Work instruction => How many of the lines below contain the word "computer"? Only the number is wanted.

Dataset entries:
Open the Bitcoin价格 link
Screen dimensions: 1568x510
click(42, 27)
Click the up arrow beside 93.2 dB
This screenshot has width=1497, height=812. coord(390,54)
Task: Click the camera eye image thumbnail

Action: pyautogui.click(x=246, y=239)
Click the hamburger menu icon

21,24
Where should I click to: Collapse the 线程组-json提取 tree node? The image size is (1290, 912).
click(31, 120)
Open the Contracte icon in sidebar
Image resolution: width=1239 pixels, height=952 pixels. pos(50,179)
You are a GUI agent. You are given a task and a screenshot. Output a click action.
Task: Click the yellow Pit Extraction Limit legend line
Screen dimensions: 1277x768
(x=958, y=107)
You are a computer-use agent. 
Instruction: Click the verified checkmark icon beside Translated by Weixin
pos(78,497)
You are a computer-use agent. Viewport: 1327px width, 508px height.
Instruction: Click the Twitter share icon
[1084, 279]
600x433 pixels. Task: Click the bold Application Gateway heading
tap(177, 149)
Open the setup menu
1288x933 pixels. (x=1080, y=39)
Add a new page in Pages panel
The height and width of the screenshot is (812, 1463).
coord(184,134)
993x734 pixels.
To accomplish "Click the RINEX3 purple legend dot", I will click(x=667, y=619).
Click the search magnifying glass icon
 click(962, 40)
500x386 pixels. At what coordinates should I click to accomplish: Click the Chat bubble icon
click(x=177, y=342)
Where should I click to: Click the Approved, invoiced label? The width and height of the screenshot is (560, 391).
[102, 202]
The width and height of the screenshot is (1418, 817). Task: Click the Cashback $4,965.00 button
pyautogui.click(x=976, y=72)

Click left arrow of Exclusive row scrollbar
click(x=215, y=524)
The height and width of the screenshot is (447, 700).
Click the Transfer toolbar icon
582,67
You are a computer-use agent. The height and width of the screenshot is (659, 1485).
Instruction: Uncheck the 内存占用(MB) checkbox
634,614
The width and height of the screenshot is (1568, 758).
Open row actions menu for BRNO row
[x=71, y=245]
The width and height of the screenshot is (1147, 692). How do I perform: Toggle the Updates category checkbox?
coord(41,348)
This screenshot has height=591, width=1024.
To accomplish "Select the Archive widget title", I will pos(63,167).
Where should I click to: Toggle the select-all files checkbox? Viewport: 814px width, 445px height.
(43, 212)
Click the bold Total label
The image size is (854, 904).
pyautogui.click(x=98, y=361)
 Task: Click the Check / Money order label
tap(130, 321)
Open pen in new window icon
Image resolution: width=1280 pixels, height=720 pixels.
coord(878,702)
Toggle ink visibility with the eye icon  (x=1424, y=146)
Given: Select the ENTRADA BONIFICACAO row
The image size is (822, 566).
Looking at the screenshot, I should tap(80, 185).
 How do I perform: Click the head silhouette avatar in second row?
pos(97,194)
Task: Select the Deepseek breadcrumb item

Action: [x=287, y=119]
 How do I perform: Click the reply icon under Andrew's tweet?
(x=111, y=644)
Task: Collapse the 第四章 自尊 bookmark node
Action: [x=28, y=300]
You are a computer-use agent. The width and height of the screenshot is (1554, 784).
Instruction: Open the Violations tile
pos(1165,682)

Solved problem => 4